▶ _WHAT THE EXERCISE ASKS_: Restate each entry shown beneath this instruction, keeping its wording intact.

▶ _EXERCISE DATA_:
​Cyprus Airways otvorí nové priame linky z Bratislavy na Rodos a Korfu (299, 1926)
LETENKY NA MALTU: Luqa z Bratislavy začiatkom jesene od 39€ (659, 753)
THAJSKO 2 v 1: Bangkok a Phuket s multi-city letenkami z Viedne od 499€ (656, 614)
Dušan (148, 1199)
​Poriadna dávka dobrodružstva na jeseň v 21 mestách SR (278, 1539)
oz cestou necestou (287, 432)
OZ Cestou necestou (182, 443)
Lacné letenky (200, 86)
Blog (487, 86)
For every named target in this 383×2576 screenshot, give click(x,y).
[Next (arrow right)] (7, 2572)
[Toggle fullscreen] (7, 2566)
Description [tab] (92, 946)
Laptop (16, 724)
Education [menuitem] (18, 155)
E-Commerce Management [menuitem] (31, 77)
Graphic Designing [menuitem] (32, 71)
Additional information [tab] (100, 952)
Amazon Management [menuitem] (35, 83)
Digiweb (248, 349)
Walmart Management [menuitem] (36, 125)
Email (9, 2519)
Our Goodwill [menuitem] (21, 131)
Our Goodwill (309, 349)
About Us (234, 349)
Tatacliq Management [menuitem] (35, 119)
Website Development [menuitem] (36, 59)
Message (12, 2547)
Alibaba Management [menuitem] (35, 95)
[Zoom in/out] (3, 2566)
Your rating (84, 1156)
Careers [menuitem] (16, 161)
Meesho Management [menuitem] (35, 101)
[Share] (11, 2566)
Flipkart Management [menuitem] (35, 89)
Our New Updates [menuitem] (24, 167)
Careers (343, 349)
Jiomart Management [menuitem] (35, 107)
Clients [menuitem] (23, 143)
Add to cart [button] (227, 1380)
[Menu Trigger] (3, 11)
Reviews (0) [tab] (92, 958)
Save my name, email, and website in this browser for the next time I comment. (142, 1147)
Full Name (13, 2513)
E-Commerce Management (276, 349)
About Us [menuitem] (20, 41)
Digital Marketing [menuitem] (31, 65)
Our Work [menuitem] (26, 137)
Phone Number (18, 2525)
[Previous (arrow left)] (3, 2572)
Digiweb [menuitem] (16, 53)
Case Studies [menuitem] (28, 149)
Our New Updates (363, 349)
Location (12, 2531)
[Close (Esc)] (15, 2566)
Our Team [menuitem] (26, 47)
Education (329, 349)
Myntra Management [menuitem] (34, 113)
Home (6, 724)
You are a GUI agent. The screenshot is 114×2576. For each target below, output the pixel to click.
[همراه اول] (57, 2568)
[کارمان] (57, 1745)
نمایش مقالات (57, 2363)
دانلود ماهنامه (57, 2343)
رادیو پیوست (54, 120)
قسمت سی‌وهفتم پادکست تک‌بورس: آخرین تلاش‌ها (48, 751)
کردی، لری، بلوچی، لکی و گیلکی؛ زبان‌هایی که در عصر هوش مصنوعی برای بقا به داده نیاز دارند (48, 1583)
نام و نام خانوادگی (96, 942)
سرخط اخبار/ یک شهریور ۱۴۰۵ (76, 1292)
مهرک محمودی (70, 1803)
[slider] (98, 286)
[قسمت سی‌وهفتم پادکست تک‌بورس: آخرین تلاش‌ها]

▶ _ANSWER FOR THIS EXERCISE_:
​Cyprus Airways otvorí nové priame linky z Bratislavy na Rodos a Korfu (299, 1926)
LETENKY NA MALTU: Luqa z Bratislavy začiatkom jesene od 39€ (659, 753)
THAJSKO 2 v 1: Bangkok a Phuket s multi-city letenkami z Viedne od 499€ (656, 614)
Dušan (148, 1199)
​Poriadna dávka dobrodružstva na jeseň v 21 mestách SR (278, 1539)
oz cestou necestou (287, 432)
OZ Cestou necestou (182, 443)
Lacné letenky (200, 86)
Blog (487, 86)
For every named target in this 383×2576 screenshot, give click(x,y).
[Next (arrow right)] (7, 2572)
[Toggle fullscreen] (7, 2566)
Description [tab] (92, 946)
Laptop (16, 724)
Education [menuitem] (18, 155)
E-Commerce Management [menuitem] (31, 77)
Graphic Designing [menuitem] (32, 71)
Additional information [tab] (100, 952)
Amazon Management [menuitem] (35, 83)
Digiweb (248, 349)
Walmart Management [menuitem] (36, 125)
Email (9, 2519)
Our Goodwill [menuitem] (21, 131)
Our Goodwill (309, 349)
About Us (234, 349)
Tatacliq Management [menuitem] (35, 119)
Website Development [menuitem] (36, 59)
Message (12, 2547)
Alibaba Management [menuitem] (35, 95)
[Zoom in/out] (3, 2566)
Your rating (84, 1156)
Careers [menuitem] (16, 161)
Meesho Management [menuitem] (35, 101)
[Share] (11, 2566)
Flipkart Management [menuitem] (35, 89)
Our New Updates [menuitem] (24, 167)
Careers (343, 349)
Jiomart Management [menuitem] (35, 107)
Clients [menuitem] (23, 143)
Add to cart [button] (227, 1380)
[Menu Trigger] (3, 11)
Reviews (0) [tab] (92, 958)
Save my name, email, and website in this browser for the next time I comment. (142, 1147)
Full Name (13, 2513)
E-Commerce Management (276, 349)
About Us [menuitem] (20, 41)
Digital Marketing [menuitem] (31, 65)
Our Work [menuitem] (26, 137)
Phone Number (18, 2525)
[Previous (arrow left)] (3, 2572)
Digiweb [menuitem] (16, 53)
Case Studies [menuitem] (28, 149)
Our New Updates (363, 349)
Location (12, 2531)
[Close (Esc)] (15, 2566)
Our Team [menuitem] (26, 47)
Education (329, 349)
Myntra Management [menuitem] (34, 113)
Home (6, 724)
You are a GUI agent. The screenshot is 114×2576. For each target below, output the pixel to click.
[همراه اول] (57, 2568)
[کارمان] (57, 1745)
نمایش مقالات (57, 2363)
دانلود ماهنامه (57, 2343)
رادیو پیوست (54, 120)
قسمت سی‌وهفتم پادکست تک‌بورس: آخرین تلاش‌ها (48, 751)
کردی، لری، بلوچی، لکی و گیلکی؛ زبان‌هایی که در عصر هوش مصنوعی برای بقا به داده نیاز دارند (48, 1583)
نام و نام خانوادگی (96, 942)
سرخط اخبار/ یک شهریور ۱۴۰۵ (76, 1292)
مهرک محمودی (70, 1803)
[slider] (98, 286)
[قسمت سی‌وهفتم پادکست تک‌بورس: آخرین تلاش‌ها]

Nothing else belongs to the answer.